Imagino que después de su Atila crece menos hierba. Pero lo que decía antes, de reventar las seseras; eso es otra cosa. Dentro de unos días contando desde el día en que estoy escribiendo yo esto, se cumplirá un año desde que Carmen Balcells depositaba en el Instituto Cervantes, ese FIB de la lengua, una caja fuerte que contiene restos distintos de su único representado que no triunfó, entre ellos su ensayo sobre el dolor, sobre el que trabajó ya enfermo. « Me interesa mucho ese ensayo porque cuando hablábamos me decía que estaba experimentando con su propio cuerpo. Dejaba de tomar la medicación», explica Marías.

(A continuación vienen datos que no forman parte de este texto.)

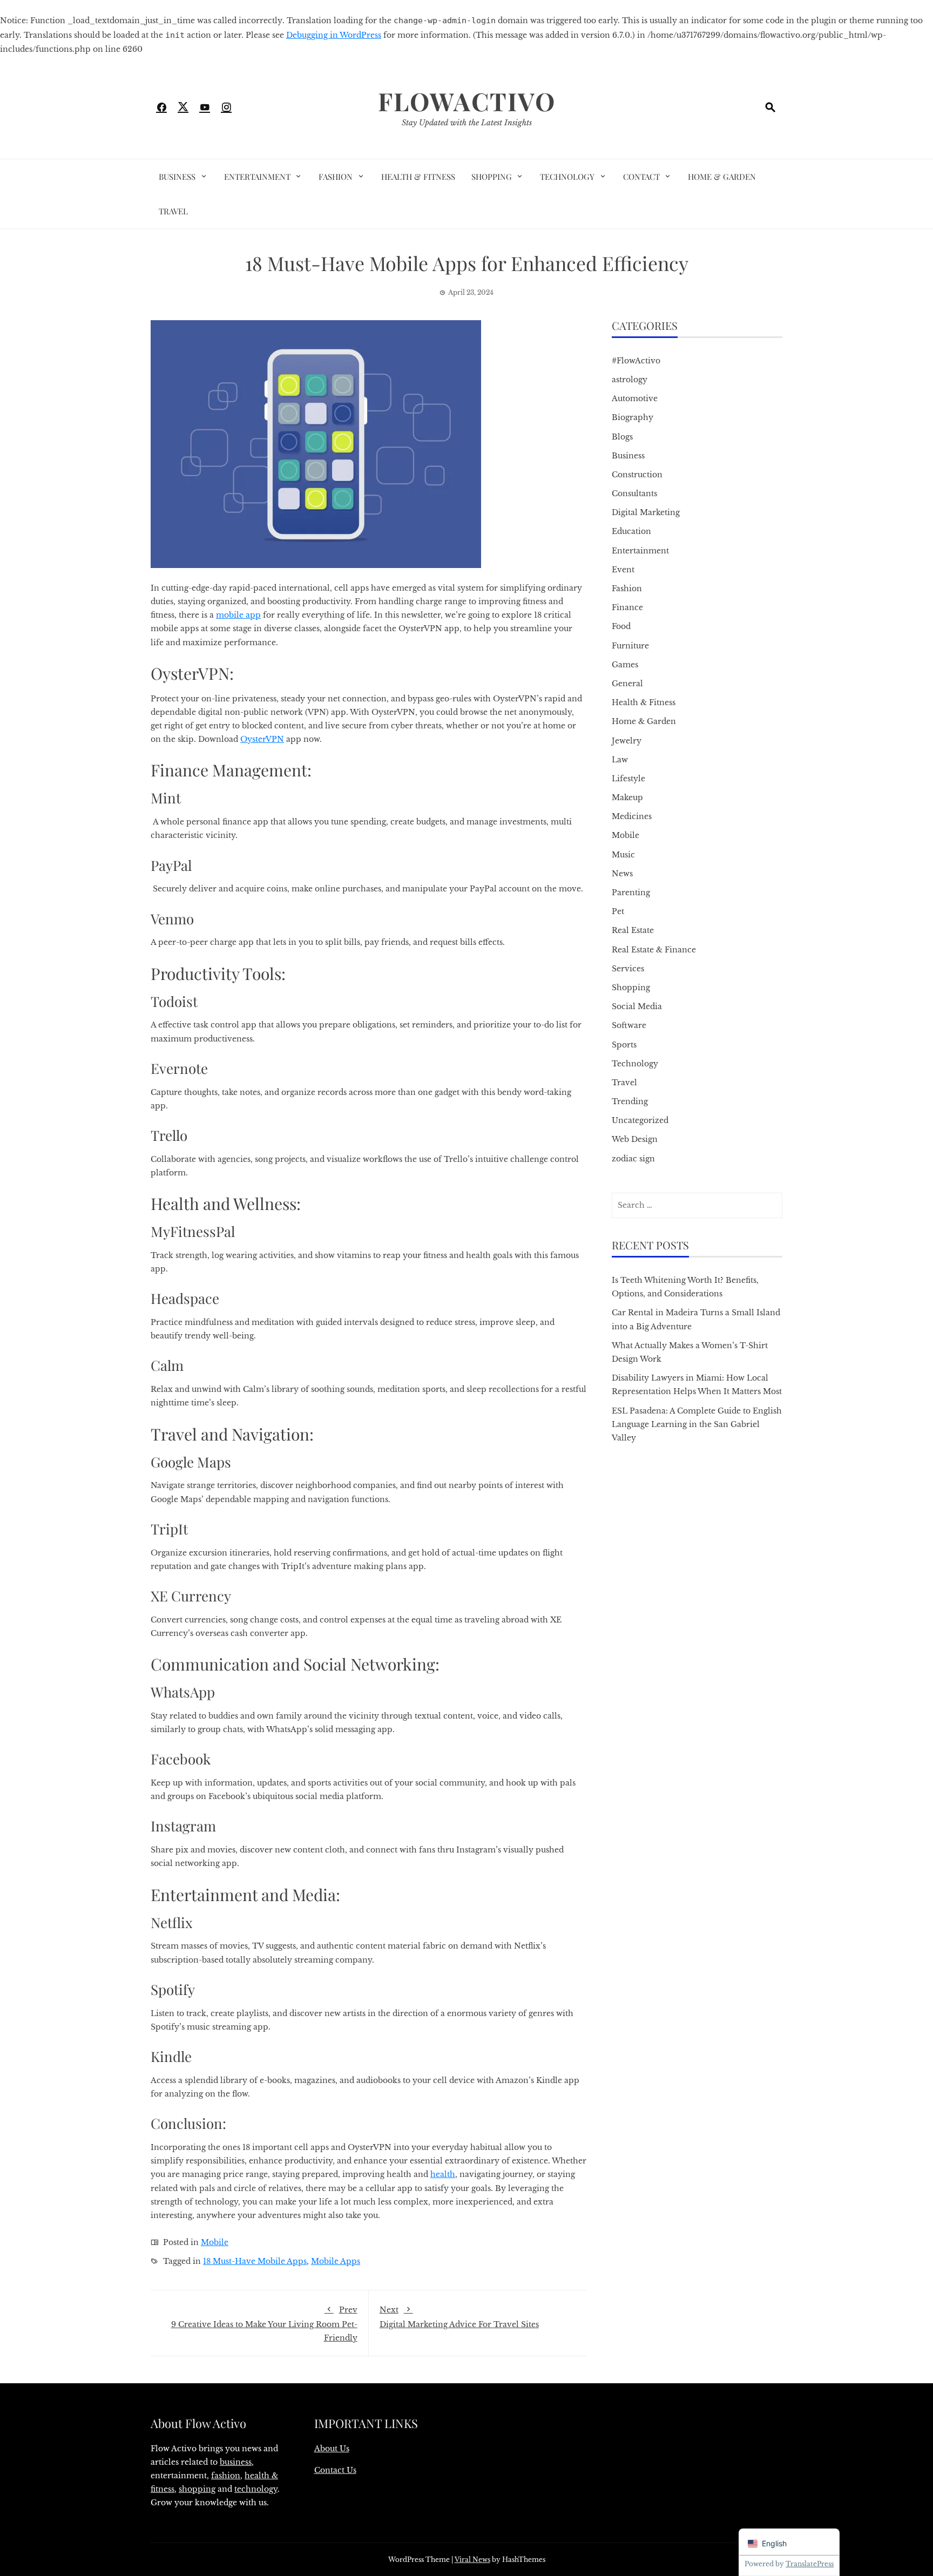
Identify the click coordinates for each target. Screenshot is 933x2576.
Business (177, 176)
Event (623, 569)
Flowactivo (467, 101)
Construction (637, 474)
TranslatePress (810, 2564)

Pide Balcells una segunda oportunidad, si es que ha habido primera, para Aliocha. En tiempos como los nuestros, los de mi camada, quizá sea importante que, ahora, se atienda a Aliocha. Yo llevo haciéndolo un gran trozo de mis veinticuatro años. Dentro de Aliocha, de su caja de Pandora, quizá deba estar lo que haga que salten seseras. Por eso lo decía. Se desvela, en teoría, 12 meses después de haber sido entregada. Según esto, quedan algunos días. Me hace gracia pensar en la o las profecías —queriendo sonar a «nave del misterio»— que dicen que este año se acaba el mundo. Bueno, está bien visto que el que conocíamos está un tanto sidoso. Pero eso, romántico, quiero pensar que se acabará cuando abran lo de Aliocha, o por lo menos vuelvan a editar alguno de sus libros, que yo he tenido que leer en la Biblioteca Nacional porque, o soy yo muy torpe, o no hay quien los encuentre. En fin, pido que al menos, dejen que le intente dar cierto aire de tragedia, antes de que los artículos de la excelsa prensa española se lo carguen todo.
Este Aliocha no habría sido nada sin el apadrinamiento de Marías y lo único que va a ser es un satélite de su sistema.
Querría aclara mi anterior comentario. El artículo es de sumo interés para mí, su forma y su contenido. Lo que quería decir es que Aliocha «existe» gracias a Marías. Y me alegro por ambos.